1. The problem statement, all variables and given/known data

2. Relevant equations

See picture

3. The attempt at a solution

I am unsure how this filter works (i am in an intro to analog circuits class and we barely covered active filters).

Here is my attempt at drawing the input voltage:

you can see I used the 20KHz wave as an envelope for the 100Khz signal, drawing 5 full waves of the 100KHz within one half wave of the 20KHz, but i am not fully sure if this is the correct thing to draw as i have never worked with overlapping signals...

As for the voltage at the point specified, i believe that all that does is cut off the bottom portion of what I drew as well as decrease the voltage by 0.7 volts (The standard voltage drop of a diode). But i am not sure if this is correct.

For part B I have no clue how to approach this. I didn't know this filter had gain, i thought active filters just filtered...
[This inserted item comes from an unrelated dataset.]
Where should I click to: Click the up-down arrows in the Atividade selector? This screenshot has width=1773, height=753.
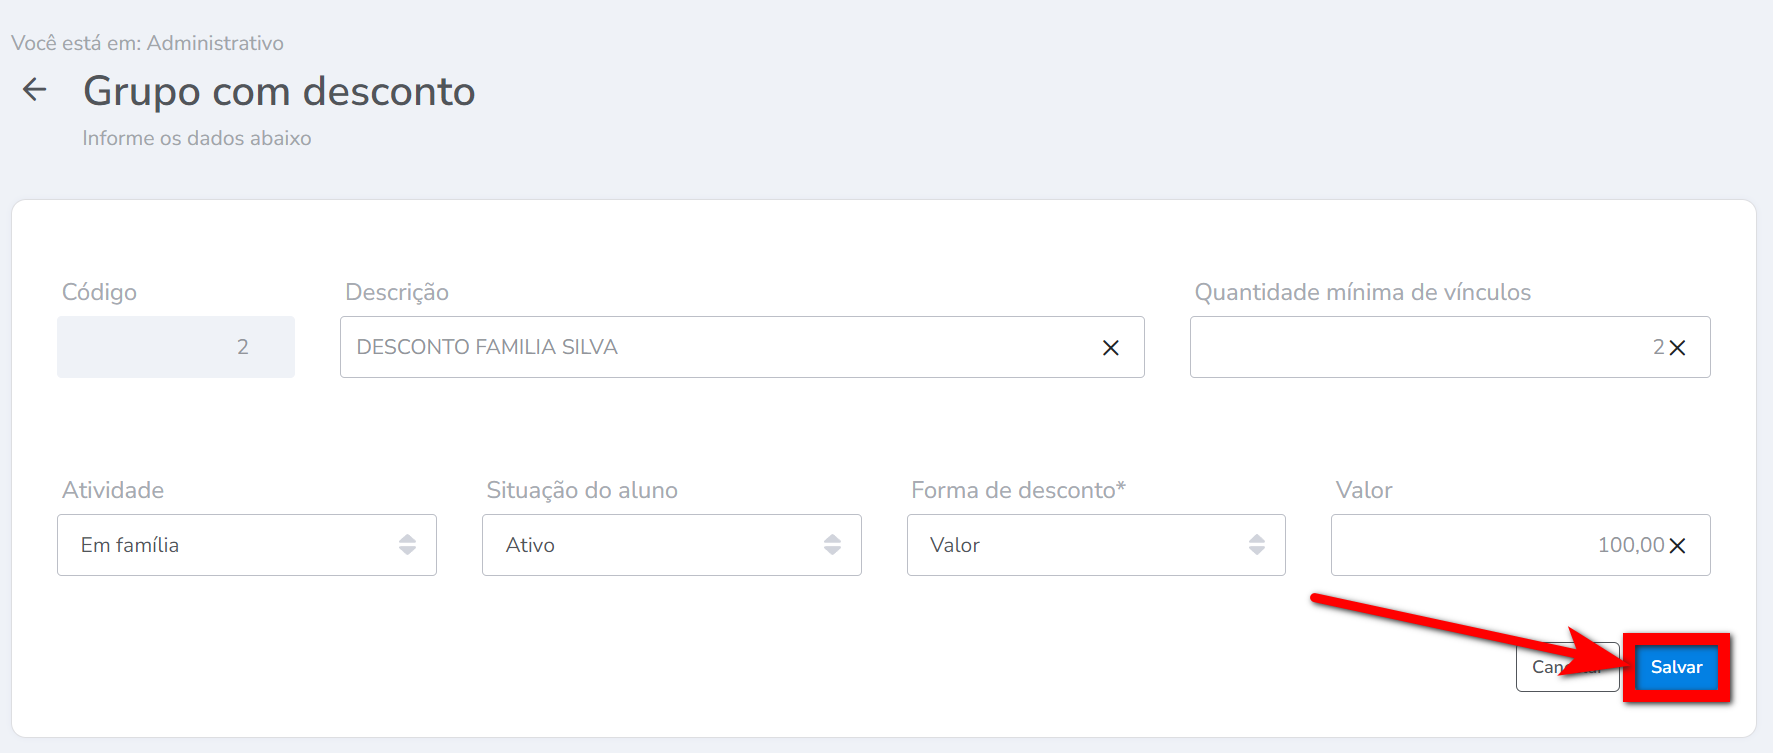(x=407, y=545)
EDIT: For part a i just realized that there is a capacitor acting as ripple control, so the output should not just be the top half of the input, but how do i calculate this ripple control?

Still super confused about part b.

EDIT 2: I just realized my scaling is off, i should have 2.5 waves of the 100KHz within on half wave of the 20KHz, so 5 waves total over the full length of the 20KHz.

Last edited: Dec 10, 2013
2. Dec 11, 2013

### rude man

First, the problem is badly stated. "Add" 20 KHz to 100 Khz would look something like what you drew for the input voltage, not the cited node. But then there's the word "carrier" which suggests the 100 KHz is modulated somehow (how is not stated) by the 20 KHz.

Looking at the time constant R1 C1 ~ 1 KHz it would seem that the intent is to provide a modulated signal with several sidebands so that the LSB is pushed down to near dc. Then the + part of the LSB would get through which is a half-wave rectification, sort of.

Thanks to D1 I can see no way a Bode plot of this circuit could be conceived, let alone generated. Bode plots assume linear systems and this is highly non-linear ...

3. Dec 11, 2013

### BenBa

I asked this question on another forum, and i seem to have got a correct answer. But i may have made a mistake in my assumptions, do you see anything wrong with my logic?

Also i think the bode plot is referring to the second stage that acts as a high pass active filter with f0 = 1/2piRC?

4. Dec 11, 2013

### rude man

I looked at the link and it's incorrect. Any frequency in the neighborhood of 20 KHz and up will be squashed at the cathode of D1. That's because the R1-C1 time constant is so large (0.15 ms.) that after a few cycles of input C1 is charged to near the positive peak of the input voltage and then sits there with only a small ripple on it, since R1 does not have time to discharge it significantly between input cycles.

I repeat, unless this is a modulation process with some very much lower frequencies generated by that process, in the neighborhood of 1 KHz or less, then this circuit does effectively nothing.
That is much more believable! So go ahead and have a stab at it? What's the transfer function from U1 output to U2 output? (I am labeling the two op amps U1 and U2 from left to right).

5. Dec 11, 2013

### BenBa

I'm sorry, can you explain what you mean about the "squashing" of the 20Hz signals and up due to the RC time constant? The capacitor charges up some and then slowly charges down but according to the ripple control formula the change in V is only equal to 0.02 volts, right? What is wrong with that analysis?

As for the second part, i believe the corner frequency is at 1/(2*pi*R1*C2) = 106.1 Hz, so any signals lower than this will be cut off and any higher will be passed, correct?

6. Dec 11, 2013

### rude man

20 Hz? You said 20 KHz! 20 Hz is an entirely different matter. I pointed out that only low frequencies could get past the R1-C1 time constant and 20 Hz certainly qualifies!
That is entirely correct.

7. Dec 11, 2013

### BenBa

Sorry i meant to say 20KHz, i was refferng to where you said:

Can you explain this?

I am trying to figure out why my diagram on the other forum is incorrect, i know the capacitor discharges slowly, but how does that effect the overall V of the ripple control?

8. Dec 11, 2013

### rude man

I already explained. The capacitor charges up quickly to the peak of the input voltage, then because it has almost no time to even partially discharge all you get at D1 cathode is a small ripple at the peaks' frequency, plus the rectified dc voltage. The dc voltage ~ the peak of the input voltage. But the dc does not pass through the second stage hi-pass filter.